According to the U.S. Food & Drug Administration (FDA), approximately 5 million Americans use oral bisphosphonates like Fosamax. They are mostly used for the treatment and prevention of osteoporosis in post-menopausal women. Other approved indications include treatment to increase bone mass in men with osteoporosis, treatment and/or prevention of glucocorticoid-induced osteoporosis, and Paget’s disease.
Case reports have suggested an association between use of oral bisphosphonates for osteoporosis and increased risk of esophageal cancer, but definitive proof is lacking. It had long been assumed that Fosamax and other bisphosphonates could safely be taken indefinitely, but as side effects have mounted, that assumption has been challenged. Unfortunately, most studies of bisphosphonates have only looked at the drugs for a few years.

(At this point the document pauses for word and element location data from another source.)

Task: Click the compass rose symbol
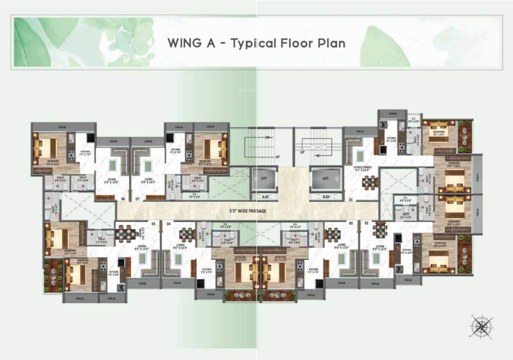tap(481, 325)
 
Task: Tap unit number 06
tap(123, 199)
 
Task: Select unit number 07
tap(137, 199)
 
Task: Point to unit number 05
tap(153, 224)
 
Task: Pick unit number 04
tap(168, 224)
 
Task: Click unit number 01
tap(350, 199)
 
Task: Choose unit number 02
tap(366, 224)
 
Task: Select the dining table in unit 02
tap(380, 230)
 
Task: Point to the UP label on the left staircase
tap(278, 157)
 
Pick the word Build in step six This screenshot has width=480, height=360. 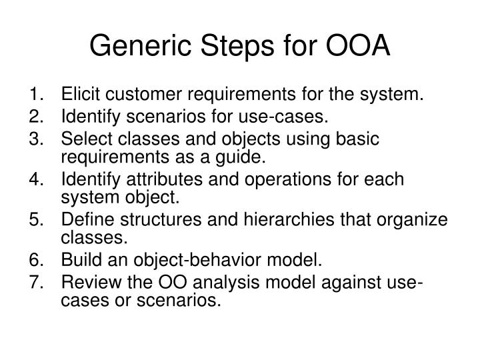pos(79,260)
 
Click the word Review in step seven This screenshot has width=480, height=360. pos(87,282)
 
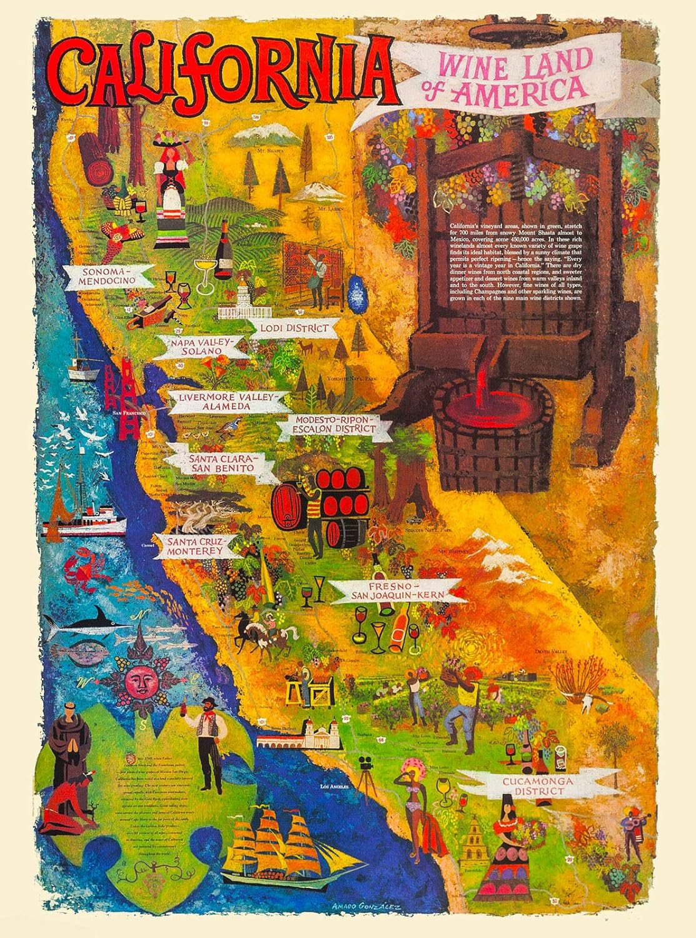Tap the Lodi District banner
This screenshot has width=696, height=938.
[293, 328]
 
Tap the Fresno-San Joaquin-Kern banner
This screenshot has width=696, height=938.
[395, 591]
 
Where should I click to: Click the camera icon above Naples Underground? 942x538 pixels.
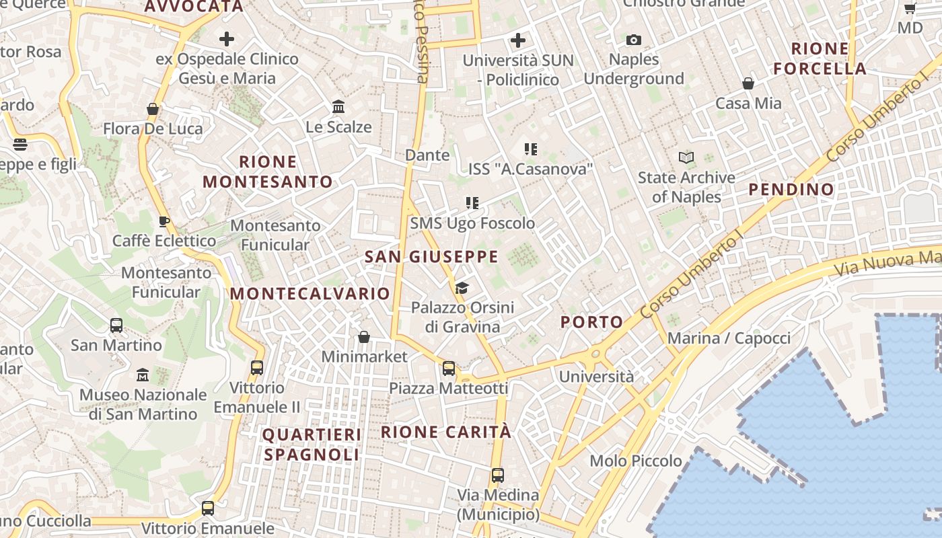(x=633, y=40)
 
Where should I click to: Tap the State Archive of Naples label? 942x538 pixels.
(x=686, y=187)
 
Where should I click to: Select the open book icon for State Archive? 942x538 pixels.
(x=686, y=158)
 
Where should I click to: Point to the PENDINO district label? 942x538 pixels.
(x=791, y=190)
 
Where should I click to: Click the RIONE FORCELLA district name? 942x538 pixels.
(x=820, y=59)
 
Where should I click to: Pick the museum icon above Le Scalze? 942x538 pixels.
(x=338, y=107)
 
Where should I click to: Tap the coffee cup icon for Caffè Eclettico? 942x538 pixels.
(x=164, y=221)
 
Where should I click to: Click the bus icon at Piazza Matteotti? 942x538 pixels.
(x=449, y=369)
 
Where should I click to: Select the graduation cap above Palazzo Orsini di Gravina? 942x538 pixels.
(x=462, y=289)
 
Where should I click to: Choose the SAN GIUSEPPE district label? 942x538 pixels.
(x=431, y=257)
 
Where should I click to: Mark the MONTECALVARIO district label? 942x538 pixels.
(x=310, y=294)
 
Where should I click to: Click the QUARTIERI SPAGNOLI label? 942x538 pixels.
(x=312, y=445)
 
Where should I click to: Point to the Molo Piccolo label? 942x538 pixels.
(x=636, y=461)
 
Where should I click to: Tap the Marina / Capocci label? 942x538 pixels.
(x=729, y=338)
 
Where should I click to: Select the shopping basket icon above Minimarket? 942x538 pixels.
(x=364, y=336)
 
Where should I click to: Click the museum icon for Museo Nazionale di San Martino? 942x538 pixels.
(x=143, y=375)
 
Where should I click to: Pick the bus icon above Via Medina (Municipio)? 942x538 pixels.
(x=498, y=475)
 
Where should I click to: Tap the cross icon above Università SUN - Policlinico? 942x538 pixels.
(x=517, y=40)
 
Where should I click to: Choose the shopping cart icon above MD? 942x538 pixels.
(x=910, y=9)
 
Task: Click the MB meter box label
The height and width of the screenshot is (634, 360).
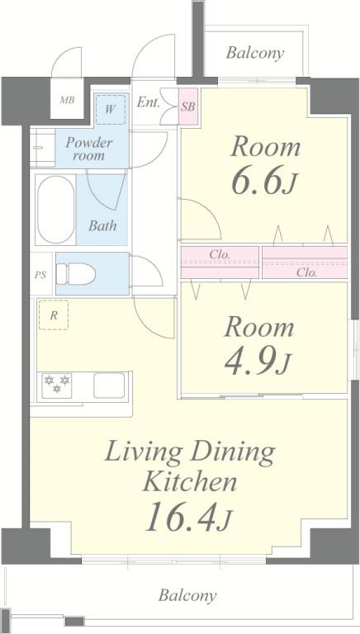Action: coord(67,100)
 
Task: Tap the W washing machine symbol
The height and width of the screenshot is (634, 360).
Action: coord(110,110)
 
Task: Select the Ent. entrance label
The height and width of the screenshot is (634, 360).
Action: coord(148,102)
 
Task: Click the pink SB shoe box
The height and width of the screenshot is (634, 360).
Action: coord(188,106)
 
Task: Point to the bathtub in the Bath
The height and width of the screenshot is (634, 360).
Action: coord(56,210)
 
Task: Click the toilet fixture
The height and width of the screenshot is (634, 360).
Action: coord(76,274)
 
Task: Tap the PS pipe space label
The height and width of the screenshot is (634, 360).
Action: coord(40,275)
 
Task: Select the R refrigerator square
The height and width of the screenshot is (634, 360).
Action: coord(54,315)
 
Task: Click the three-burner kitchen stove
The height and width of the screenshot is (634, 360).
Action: coord(57,386)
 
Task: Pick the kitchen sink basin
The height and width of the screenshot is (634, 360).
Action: coord(109,386)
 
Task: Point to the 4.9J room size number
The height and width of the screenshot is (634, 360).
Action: coord(258,363)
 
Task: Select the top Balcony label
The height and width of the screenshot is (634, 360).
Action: coord(255,53)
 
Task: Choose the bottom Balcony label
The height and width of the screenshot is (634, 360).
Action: coord(187,595)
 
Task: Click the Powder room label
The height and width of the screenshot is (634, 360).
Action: coord(89,149)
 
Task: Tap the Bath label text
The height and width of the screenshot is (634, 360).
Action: coord(102,225)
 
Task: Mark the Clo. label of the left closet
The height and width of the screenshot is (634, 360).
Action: coord(220,255)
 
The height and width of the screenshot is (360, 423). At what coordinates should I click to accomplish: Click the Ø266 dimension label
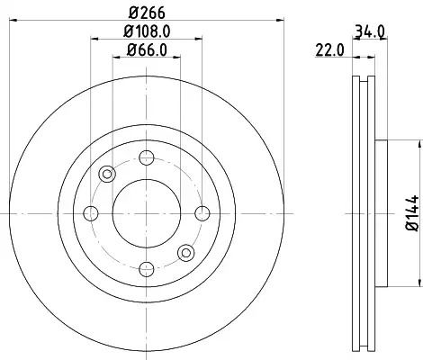coord(147,13)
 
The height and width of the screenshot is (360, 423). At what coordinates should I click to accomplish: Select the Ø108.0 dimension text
coord(147,32)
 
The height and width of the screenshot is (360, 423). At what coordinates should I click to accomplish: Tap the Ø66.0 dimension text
coord(147,50)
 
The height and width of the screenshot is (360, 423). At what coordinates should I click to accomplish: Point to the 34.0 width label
coord(369,32)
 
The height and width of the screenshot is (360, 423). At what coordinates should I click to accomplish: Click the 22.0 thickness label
coord(329,50)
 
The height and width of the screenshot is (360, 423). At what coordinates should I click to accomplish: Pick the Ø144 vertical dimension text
coord(412,213)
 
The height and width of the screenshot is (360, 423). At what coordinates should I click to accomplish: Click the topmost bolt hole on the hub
coord(147,158)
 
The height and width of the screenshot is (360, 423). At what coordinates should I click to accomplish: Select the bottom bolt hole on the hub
coord(147,269)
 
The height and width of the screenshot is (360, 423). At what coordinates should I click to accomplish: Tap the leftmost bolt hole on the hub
coord(91,213)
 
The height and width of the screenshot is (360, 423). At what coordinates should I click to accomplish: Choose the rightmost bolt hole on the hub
coord(202,213)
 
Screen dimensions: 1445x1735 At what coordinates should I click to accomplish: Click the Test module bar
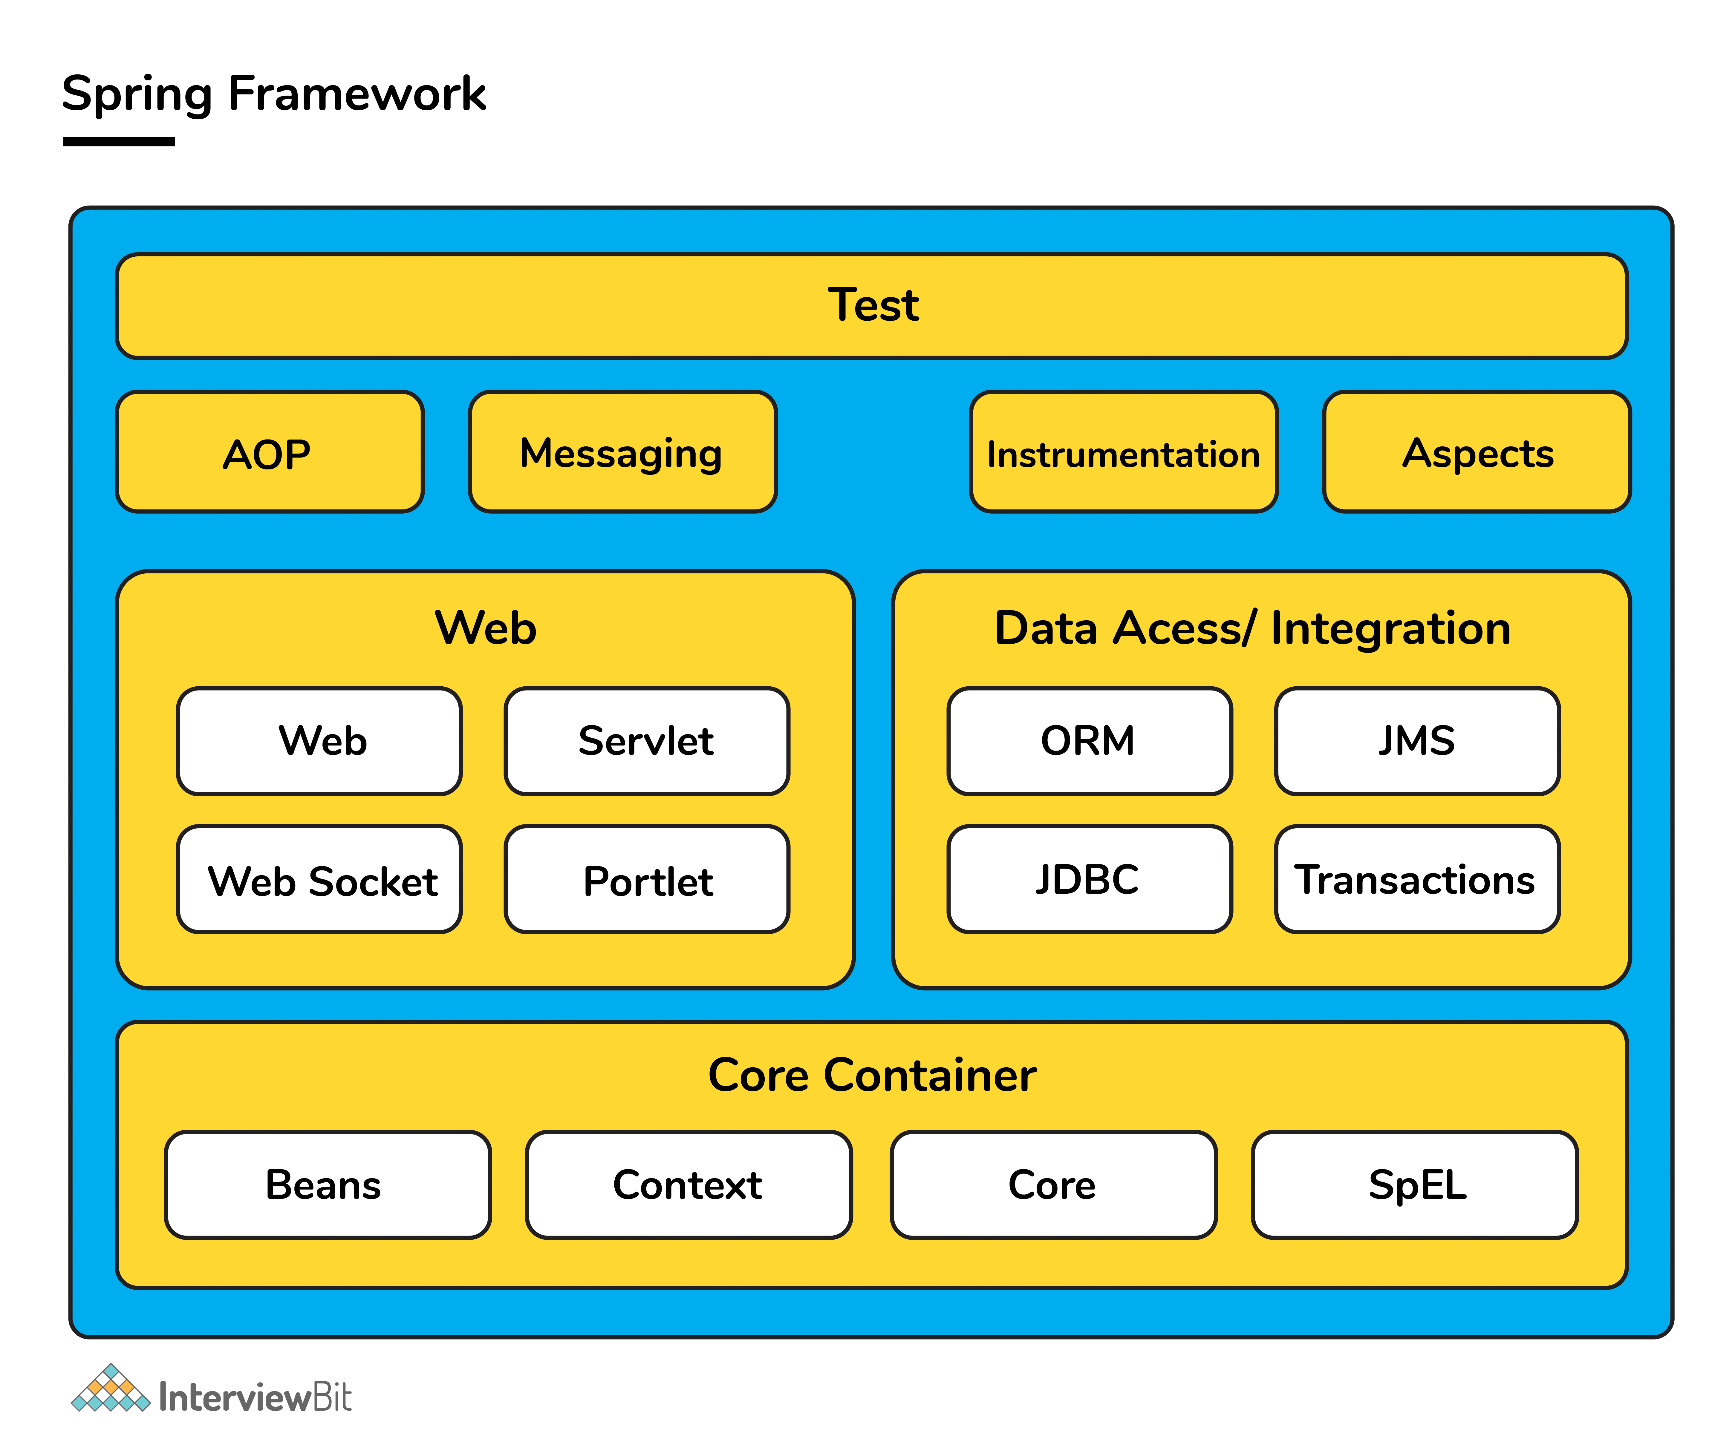tap(872, 306)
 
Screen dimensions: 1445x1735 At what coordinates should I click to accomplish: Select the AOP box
tap(269, 453)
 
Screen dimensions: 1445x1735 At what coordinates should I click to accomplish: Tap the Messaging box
tap(622, 453)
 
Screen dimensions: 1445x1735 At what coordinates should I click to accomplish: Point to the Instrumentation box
tap(1124, 453)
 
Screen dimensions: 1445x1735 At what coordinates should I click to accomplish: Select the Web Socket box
tap(320, 880)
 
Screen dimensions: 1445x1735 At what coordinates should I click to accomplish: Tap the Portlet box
tap(647, 880)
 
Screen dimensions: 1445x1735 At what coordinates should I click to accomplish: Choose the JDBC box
tap(1089, 880)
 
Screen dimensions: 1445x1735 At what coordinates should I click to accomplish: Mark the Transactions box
tap(1417, 880)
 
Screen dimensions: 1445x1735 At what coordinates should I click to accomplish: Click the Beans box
tap(327, 1185)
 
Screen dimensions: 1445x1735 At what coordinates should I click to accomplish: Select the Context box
tap(688, 1185)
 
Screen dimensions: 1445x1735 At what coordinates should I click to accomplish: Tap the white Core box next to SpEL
tap(1052, 1185)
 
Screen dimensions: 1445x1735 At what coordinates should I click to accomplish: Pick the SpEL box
tap(1414, 1185)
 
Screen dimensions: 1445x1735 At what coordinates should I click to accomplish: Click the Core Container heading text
tap(872, 1076)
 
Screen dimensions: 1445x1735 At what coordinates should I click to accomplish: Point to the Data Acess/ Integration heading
tap(1252, 629)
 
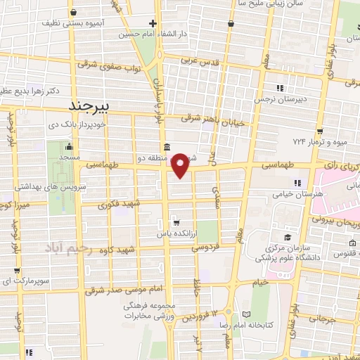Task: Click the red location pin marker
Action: pyautogui.click(x=181, y=165)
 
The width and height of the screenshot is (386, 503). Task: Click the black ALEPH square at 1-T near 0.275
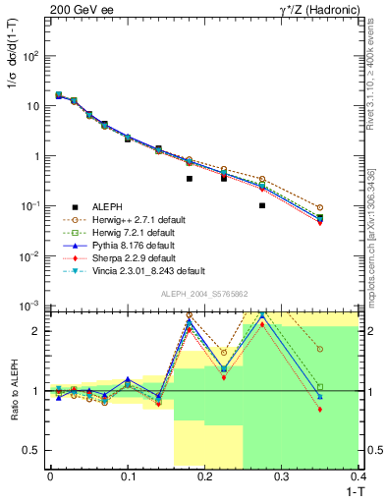click(262, 205)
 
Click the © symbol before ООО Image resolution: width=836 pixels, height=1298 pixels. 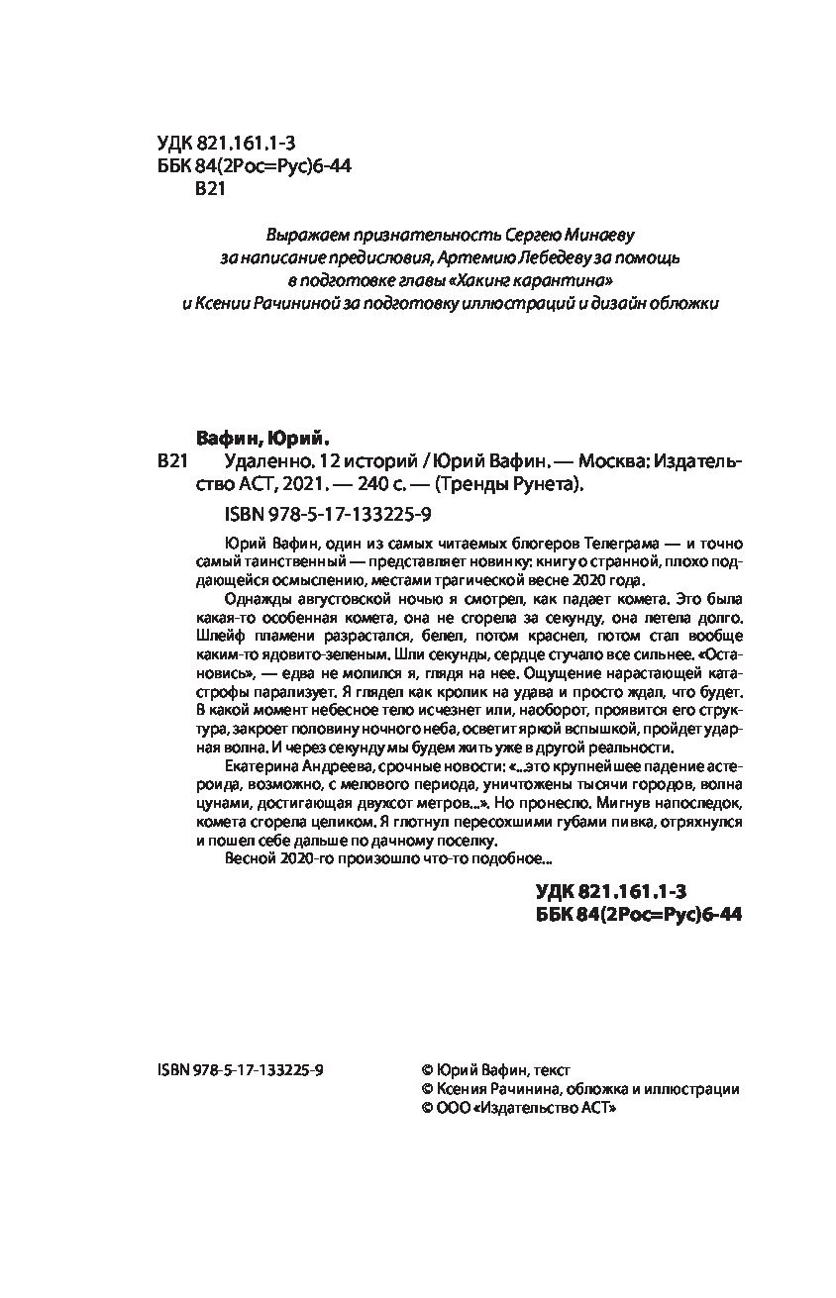[x=427, y=1110]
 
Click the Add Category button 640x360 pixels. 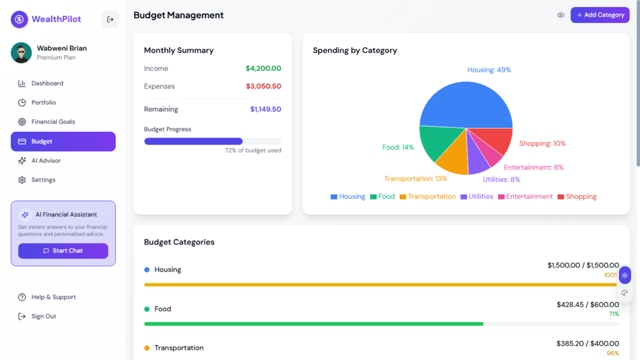pyautogui.click(x=600, y=15)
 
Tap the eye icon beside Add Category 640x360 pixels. pyautogui.click(x=560, y=15)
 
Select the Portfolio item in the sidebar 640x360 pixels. pyautogui.click(x=43, y=103)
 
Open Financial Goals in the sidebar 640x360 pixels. pyautogui.click(x=53, y=122)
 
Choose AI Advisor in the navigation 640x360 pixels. pyautogui.click(x=46, y=161)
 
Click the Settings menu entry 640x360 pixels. pyautogui.click(x=43, y=180)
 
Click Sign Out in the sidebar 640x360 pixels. pyautogui.click(x=43, y=316)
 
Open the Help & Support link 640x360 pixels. pyautogui.click(x=53, y=297)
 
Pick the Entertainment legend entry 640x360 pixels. pyautogui.click(x=525, y=197)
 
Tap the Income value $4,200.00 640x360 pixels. pyautogui.click(x=263, y=69)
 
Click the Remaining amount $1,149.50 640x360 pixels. pyautogui.click(x=266, y=110)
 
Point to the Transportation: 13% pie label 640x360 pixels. pyautogui.click(x=415, y=179)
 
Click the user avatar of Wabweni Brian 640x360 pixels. pyautogui.click(x=21, y=53)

In 2010, the FDA added information to the Warnings and Precautions section of the drugs’ labels describing the risk of atypical thigh fractures. As we reported previously, there have been hundreds of reports of atypical thigh fractures occurring in patients taking bisphosphonates, often for longer than five years.
Bisphosphonates over five years had twice the risk of developing esophageal cancer
In September 2010, a study published in the British Medical Journal found that people who had taken the oral bisphosphonates over five years had twice the risk of developing esophageal cancer. The study analyzed data from the UK General Practice Research Database, which has anonymised patient records for around six million people.
The researchers focused on men and women 40 years old, 2,954 of whom had esophageal cancer. Another 2,018 had stomach cancer, while 10,641 had colorectal (bowel) cancer. All of the subjects were diagnosed between 1995 and 2005. The study found that those with 10 or more prescriptions for oral bisphosphonates, or with prescriptions over about five years, had nearly double the risk of esophageal cancer compared with people with no bisphosphonate prescriptions. No increase risk was seen with colorectal or stomach cancer.
The FDA is currently conducting an on-going review of the possible link between oral bisphosphonates and esophageal cancer. In a Drug Safety Communication issued in September 2010, the agency noted that studies on possible link have been conflicting, and it has been unable to reach a conclusion thus far. While the FDA said it believed the benefits of bisphosphonates continued to outweigh their risks, it acknowledged that further study of the issue was needed.